Bu duruma bağlı başka bir yenilik ise elde edilen muafiyetin geçerlilik süresine ilişkin. Yeni tebliğe göre, daha önce %30’un altında pazar payı olan (ve eski tebliğ kapsamında grup muafiyetinden yararlanan) bir teşebbüsün pazar payında artış olması halinde birtakım güncellenmiş geçiş süreleri öngörülüyor. Şöyle ki, artan pazar payı %35’in altında kalıyorsa, eşiğin aşıldığı yılı takip eden 2 yıl boyunca, artan pazar payı %35’i geçiyorsa, eşiğin aşıldığı yılı takip eden 1 yıl boyunca muafiyetin geçerli kalacağı belirtiliyor.
Uygulamadaki yansımalar
Avrupa Birliği’ndeki gelişmeler aksine sadece pazar payı eşiklerine yönelik bir değişiklik getirdiğinden yeni tebliğin uygulamada köklü bir değişikliğe yol açmayacağı savunulabilir.

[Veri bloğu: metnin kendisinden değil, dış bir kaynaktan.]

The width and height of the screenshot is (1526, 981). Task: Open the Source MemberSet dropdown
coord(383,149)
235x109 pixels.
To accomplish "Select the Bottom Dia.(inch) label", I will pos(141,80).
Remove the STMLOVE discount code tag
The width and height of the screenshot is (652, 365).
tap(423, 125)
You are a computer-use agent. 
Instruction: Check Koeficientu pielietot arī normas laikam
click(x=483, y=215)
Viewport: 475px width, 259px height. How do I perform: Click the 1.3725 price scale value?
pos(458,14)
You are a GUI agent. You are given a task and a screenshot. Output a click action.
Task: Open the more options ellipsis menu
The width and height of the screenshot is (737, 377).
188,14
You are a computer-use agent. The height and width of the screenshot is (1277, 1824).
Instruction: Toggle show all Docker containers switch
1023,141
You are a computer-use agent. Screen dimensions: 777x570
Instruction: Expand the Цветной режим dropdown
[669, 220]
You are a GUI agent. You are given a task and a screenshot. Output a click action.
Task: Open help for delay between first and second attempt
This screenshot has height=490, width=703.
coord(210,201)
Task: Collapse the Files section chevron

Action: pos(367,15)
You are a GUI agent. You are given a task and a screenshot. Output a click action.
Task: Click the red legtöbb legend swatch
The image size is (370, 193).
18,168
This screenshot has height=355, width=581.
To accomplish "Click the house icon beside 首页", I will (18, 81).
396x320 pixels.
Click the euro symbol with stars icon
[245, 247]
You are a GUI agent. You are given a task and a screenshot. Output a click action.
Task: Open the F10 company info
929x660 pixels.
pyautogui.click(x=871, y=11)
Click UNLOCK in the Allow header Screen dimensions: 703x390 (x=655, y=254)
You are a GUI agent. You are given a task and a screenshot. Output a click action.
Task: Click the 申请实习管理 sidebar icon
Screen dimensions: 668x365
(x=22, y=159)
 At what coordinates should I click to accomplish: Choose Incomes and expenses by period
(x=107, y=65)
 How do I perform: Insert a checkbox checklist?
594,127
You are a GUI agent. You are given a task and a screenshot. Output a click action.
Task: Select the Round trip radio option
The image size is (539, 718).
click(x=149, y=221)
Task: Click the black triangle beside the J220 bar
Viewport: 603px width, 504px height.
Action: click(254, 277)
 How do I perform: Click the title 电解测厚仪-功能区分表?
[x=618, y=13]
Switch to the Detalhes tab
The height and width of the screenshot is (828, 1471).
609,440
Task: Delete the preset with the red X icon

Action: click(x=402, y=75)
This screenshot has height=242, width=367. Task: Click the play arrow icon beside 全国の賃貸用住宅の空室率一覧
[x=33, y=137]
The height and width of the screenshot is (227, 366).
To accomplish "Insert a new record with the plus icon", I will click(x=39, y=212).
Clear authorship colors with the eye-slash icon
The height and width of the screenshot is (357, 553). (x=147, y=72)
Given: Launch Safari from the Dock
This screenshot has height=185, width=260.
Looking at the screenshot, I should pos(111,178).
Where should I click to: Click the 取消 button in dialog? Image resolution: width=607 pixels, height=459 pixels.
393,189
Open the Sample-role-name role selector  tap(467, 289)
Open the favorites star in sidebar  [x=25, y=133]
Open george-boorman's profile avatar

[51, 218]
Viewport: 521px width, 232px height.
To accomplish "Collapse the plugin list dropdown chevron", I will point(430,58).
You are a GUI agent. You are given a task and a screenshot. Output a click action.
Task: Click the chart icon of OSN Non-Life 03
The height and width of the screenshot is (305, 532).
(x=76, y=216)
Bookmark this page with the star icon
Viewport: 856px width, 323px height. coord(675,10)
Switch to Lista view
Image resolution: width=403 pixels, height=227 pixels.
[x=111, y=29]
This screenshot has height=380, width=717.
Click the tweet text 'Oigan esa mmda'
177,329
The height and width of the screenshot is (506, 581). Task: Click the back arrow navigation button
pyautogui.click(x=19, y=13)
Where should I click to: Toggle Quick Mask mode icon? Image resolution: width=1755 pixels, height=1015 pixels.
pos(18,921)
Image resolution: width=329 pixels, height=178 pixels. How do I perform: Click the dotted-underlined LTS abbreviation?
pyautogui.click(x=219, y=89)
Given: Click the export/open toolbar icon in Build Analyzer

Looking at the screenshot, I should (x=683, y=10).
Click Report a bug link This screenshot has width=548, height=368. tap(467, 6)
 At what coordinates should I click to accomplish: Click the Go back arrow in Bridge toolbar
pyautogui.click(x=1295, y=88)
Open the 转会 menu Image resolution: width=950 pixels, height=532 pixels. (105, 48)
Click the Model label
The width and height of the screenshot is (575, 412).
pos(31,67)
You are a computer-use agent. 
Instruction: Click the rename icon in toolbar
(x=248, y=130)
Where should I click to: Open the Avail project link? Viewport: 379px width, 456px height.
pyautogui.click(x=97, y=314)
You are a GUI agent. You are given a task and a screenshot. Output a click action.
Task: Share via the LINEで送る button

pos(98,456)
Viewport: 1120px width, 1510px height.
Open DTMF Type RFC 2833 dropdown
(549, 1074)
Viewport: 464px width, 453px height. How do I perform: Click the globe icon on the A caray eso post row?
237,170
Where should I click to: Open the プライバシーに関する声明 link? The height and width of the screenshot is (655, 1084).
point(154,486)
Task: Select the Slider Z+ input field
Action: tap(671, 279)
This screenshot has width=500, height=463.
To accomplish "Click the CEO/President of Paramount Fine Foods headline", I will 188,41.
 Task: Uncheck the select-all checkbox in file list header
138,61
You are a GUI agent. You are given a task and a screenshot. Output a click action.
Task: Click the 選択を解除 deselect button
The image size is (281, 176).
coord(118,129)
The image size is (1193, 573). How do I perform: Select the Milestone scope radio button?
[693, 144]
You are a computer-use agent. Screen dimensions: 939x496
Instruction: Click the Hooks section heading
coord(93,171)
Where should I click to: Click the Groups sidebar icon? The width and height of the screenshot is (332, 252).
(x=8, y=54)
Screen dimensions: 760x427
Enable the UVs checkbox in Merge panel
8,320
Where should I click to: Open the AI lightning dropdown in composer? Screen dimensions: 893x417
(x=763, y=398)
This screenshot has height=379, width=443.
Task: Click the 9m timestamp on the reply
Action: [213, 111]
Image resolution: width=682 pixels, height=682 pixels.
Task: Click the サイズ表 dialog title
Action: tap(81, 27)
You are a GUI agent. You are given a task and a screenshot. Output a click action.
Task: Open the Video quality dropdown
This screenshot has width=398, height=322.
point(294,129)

Ancak bu güncelleme ile özellikle distribütörlük, bayilik, franchise, yetkili servis ve yetkili satış gibi operasyonları bulunan teşebbüslerin (read: neredeyse ekonominin tamamı) bu faaliyetlerini gözden geçirmesi ve varsa saptanan rekabet hukuku uyum risklerini bertaraf etmeleri gerekecek. Buna ek olarak, pazar payları %30 ila %40 arasında yer alan oyuncular için yeni bir uyum yükümlülüğünün doğduğunu ve dolayısıyla bu teşebbüslerin piyasa faaliyetlerini rekabet hukuku lensinden gözden geçirmeleri gerektiğini söylesek yanlış olmaz. Bu durumun yaratabileceği kafa karışıklığının farkında olan yeni tebliğ, belirsizlikleri bir ek madde ile gidermeyi tercih ediyor. Yeni tebliğ, ilgili pazarlarda %30’un üzerinde pazar payına sahip olup hâlihazırda grup muafiyetinden yararlanan teşebbüslere, güncel kriterlere uyum için gerekli önlemleri alma çağrısında bulunuyor. Bu oyuncuların, ağır sonuçlara gebe olabilen 4. madde ihlali riskine girmemeleri için, yeni tebliğin yürürlük tarihinden itibaren altı ay içinde faaliyetlerini yeni normale uyumlu hale getirmeleri gerekiyor.
Sonuç – sırada ne var?
Dikey muafiyet rejimine uygulanan eşiklerin %40’tan %30’a çekilmesi bir tesadüf değil. Zira rekabet mevzuatımızda mehaz hukuk olarak kabul edilen Avrupa Birliği düzenlemelerinde de durum bir süredir aynı. Başka bir deyişle Türk rekabet hukuku ile AB rekabet hukuku arasında bir hizalama söz konusu. Bu durum, hemen başka bir soruyu akla getiriyor: acaba yazımızın başında referans verdiğimiz, yakın geçmişte Avrupa’da yaşanan gelişmeler de aynı şekilde takip edilecek mi? Rekabet Kurumu’nun çevrim içi endüstrilere ve dijital alandaki ihlal iddialarına büyük önem verdiği düşünüldüğünde bu soruya verilecek yanıt daha da heyecan verici oluyor. Biz de gelişmeleri takipte olacak ve sizlere aktarmaya devam edeceğiz.